*Task description*: Taking the data below line by line, count those that include the word "image" and report the number alone.

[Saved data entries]

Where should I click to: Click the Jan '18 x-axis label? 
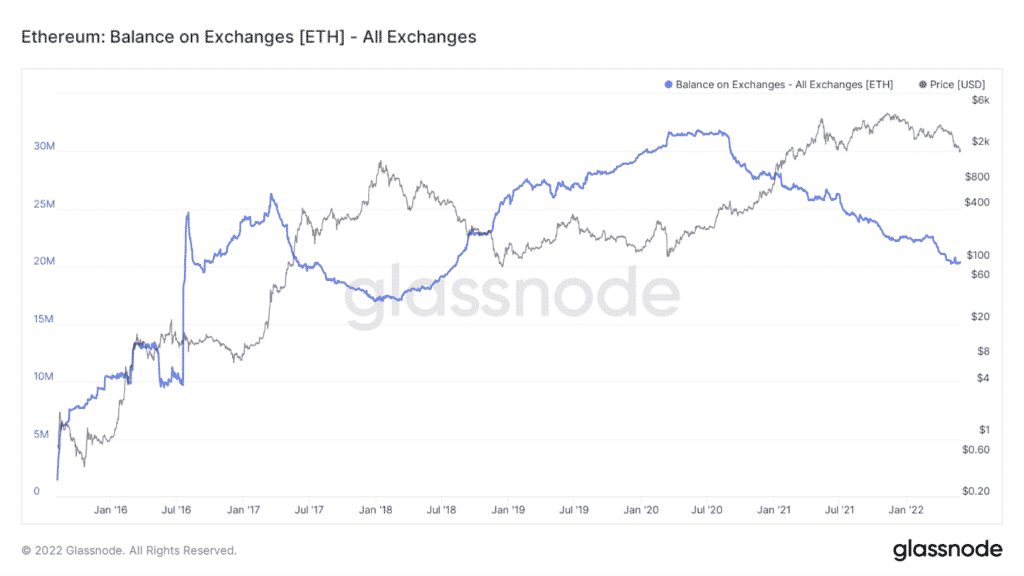click(x=376, y=509)
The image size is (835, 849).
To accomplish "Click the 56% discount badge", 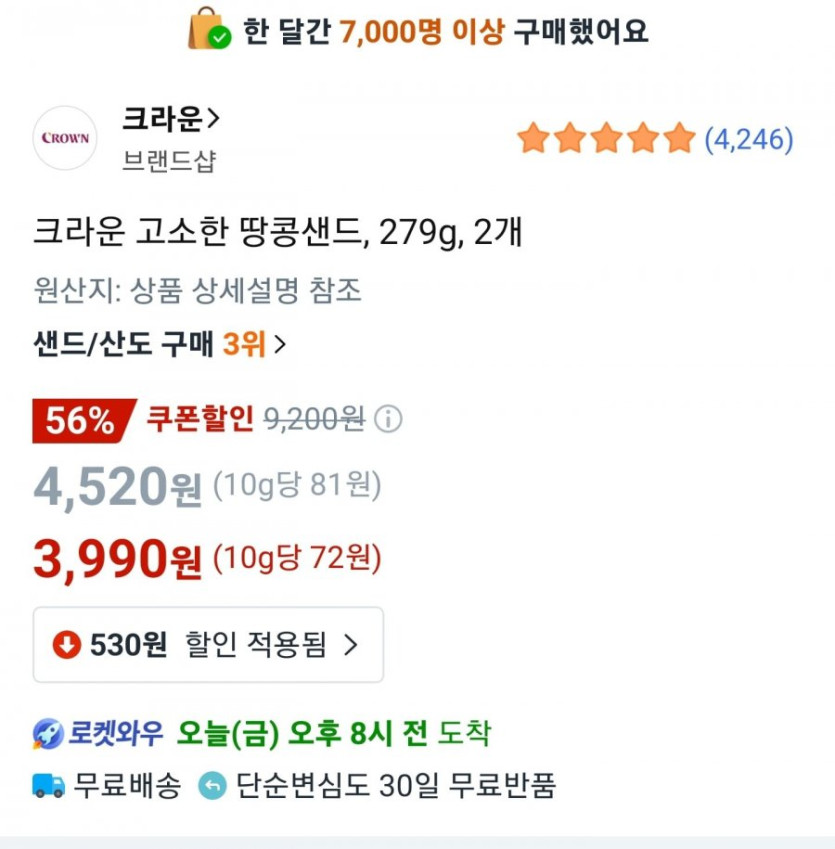I will 82,420.
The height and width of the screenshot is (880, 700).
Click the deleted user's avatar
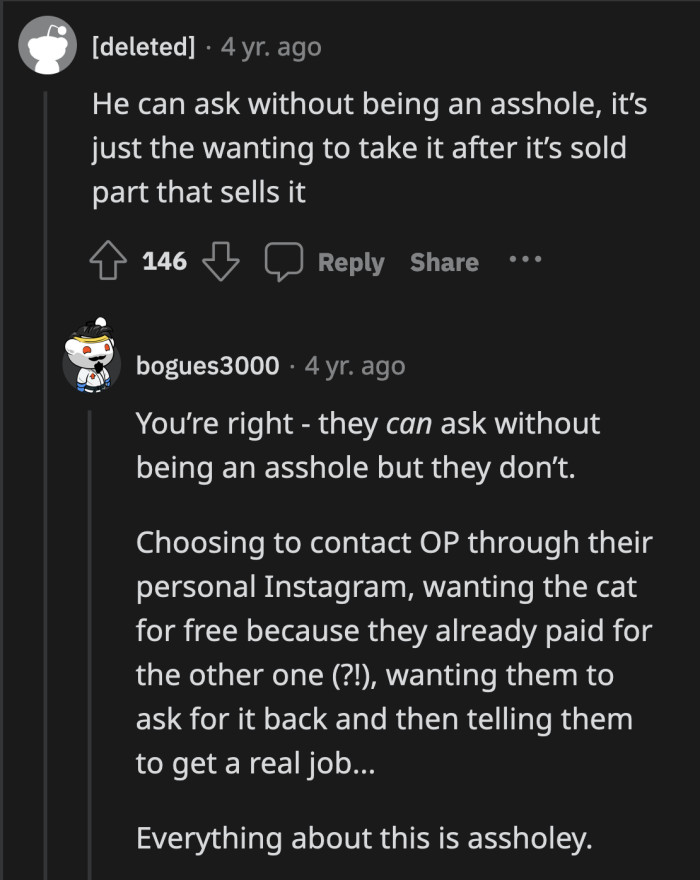45,49
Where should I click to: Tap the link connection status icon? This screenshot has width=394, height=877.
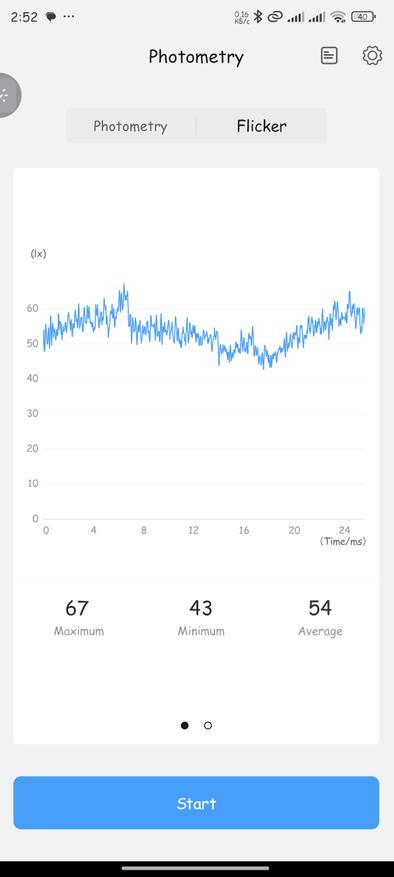point(274,17)
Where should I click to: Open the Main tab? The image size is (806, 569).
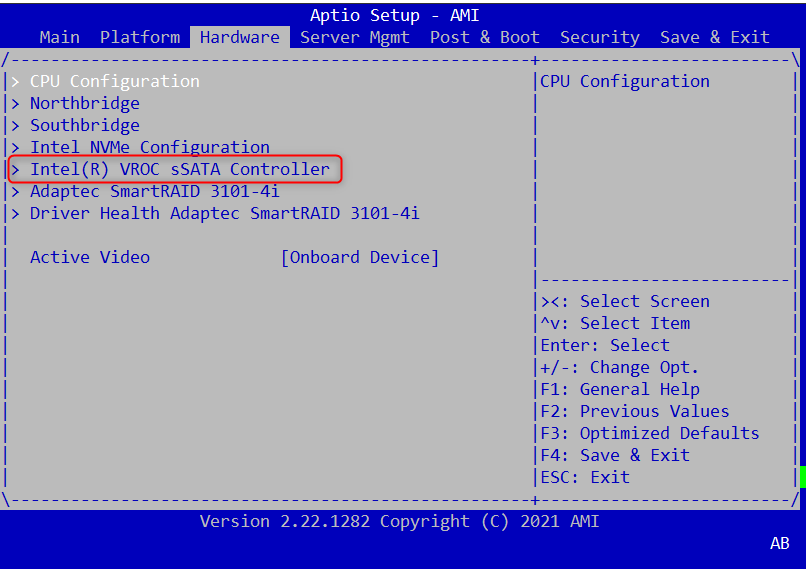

*Exercise result*: 2